_Problem description_: Pick out the lines below with "computer" and list them.

_Given data_:

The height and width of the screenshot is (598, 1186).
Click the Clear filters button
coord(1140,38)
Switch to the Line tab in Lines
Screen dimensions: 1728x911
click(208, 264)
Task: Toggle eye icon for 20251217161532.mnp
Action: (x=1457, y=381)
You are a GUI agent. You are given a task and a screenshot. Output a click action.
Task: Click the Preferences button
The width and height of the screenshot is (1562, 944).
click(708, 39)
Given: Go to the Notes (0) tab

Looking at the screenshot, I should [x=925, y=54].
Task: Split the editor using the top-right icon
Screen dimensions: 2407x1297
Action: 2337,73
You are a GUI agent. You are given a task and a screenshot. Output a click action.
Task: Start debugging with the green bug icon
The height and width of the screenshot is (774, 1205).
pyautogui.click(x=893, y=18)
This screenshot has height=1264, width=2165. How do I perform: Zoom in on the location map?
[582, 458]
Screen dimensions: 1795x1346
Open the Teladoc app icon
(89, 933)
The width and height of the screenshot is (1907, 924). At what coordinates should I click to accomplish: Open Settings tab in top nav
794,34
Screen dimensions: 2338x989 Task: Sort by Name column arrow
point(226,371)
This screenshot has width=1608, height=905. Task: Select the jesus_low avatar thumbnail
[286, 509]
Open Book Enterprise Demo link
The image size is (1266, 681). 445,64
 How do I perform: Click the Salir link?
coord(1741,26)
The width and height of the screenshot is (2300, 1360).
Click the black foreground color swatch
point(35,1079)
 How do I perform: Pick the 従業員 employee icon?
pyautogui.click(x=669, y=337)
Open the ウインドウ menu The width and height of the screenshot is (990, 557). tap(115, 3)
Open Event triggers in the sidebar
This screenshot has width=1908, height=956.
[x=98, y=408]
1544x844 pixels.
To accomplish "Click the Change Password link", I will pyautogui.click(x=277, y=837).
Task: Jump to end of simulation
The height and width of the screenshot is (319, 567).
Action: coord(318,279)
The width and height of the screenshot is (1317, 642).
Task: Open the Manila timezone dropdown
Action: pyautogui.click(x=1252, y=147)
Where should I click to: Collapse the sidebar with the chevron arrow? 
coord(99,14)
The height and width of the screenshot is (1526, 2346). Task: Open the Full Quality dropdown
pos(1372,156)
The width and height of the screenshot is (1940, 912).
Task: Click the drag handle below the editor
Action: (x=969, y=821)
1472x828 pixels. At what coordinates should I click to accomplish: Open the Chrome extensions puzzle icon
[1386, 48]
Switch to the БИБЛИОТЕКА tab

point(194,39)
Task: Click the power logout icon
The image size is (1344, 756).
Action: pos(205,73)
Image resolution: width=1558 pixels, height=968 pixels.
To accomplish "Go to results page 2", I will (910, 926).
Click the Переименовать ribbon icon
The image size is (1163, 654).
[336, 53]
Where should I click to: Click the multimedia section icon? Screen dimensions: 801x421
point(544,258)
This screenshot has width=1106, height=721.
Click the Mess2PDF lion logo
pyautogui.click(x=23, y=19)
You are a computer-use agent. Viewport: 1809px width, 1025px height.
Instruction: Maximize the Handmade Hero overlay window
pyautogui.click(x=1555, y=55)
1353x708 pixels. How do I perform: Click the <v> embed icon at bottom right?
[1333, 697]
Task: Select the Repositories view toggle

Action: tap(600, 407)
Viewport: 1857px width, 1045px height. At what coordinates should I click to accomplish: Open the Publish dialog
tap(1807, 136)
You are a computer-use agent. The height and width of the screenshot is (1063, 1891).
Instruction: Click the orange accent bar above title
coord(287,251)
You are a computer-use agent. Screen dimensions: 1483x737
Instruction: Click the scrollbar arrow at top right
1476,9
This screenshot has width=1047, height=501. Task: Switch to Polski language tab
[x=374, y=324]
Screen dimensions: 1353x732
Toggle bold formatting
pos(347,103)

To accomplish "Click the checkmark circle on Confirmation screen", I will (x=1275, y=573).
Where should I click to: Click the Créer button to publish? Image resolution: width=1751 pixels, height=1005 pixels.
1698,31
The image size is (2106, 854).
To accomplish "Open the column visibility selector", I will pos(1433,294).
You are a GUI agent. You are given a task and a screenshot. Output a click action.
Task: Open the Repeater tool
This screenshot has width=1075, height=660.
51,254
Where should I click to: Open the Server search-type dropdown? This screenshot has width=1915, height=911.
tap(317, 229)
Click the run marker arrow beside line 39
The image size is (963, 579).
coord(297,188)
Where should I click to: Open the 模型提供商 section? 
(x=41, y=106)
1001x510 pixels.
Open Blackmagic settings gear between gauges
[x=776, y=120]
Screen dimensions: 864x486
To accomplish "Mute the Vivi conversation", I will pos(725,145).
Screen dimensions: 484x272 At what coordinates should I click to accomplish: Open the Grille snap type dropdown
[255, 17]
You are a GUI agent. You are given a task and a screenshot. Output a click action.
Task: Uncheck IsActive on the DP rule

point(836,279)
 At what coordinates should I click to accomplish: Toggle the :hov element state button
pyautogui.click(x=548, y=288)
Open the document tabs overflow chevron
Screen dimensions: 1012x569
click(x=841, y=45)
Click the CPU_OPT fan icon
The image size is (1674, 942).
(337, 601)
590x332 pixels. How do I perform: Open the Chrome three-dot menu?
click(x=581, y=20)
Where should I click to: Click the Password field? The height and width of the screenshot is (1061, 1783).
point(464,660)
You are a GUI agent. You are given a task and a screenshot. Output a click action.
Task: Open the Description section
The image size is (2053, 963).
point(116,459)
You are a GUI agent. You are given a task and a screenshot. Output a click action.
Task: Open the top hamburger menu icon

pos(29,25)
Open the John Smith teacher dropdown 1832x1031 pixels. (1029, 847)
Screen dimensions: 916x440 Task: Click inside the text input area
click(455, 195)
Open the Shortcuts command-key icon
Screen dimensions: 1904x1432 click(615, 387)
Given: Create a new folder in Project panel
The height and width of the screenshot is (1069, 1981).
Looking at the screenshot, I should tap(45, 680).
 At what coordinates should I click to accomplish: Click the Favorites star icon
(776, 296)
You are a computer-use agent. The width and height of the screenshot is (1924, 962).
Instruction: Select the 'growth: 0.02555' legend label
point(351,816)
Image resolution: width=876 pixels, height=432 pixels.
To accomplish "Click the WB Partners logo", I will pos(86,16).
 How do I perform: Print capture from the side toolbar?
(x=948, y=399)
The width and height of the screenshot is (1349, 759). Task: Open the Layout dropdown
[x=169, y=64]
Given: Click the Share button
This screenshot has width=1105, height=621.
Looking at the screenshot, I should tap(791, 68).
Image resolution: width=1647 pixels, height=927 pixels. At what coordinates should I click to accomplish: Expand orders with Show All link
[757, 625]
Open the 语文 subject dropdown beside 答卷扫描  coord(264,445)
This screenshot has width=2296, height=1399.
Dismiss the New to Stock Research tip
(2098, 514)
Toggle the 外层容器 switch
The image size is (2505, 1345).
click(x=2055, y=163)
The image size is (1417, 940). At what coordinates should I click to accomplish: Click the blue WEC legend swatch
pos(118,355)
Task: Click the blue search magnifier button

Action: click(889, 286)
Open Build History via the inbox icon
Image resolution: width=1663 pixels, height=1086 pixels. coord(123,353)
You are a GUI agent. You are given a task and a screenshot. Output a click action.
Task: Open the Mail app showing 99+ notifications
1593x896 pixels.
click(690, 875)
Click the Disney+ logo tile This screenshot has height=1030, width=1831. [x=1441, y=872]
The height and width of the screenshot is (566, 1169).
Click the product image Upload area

_Answer box_:
You are a computer-use agent. Viewport: 1809px width, 1025px height.
You are a computer-use agent. The height and width of the screenshot is (1063, 1891).
You are a computer-use agent. Screen dimensions: 1483x737
You are a computer-use agent. The width and height of the screenshot is (1924, 962).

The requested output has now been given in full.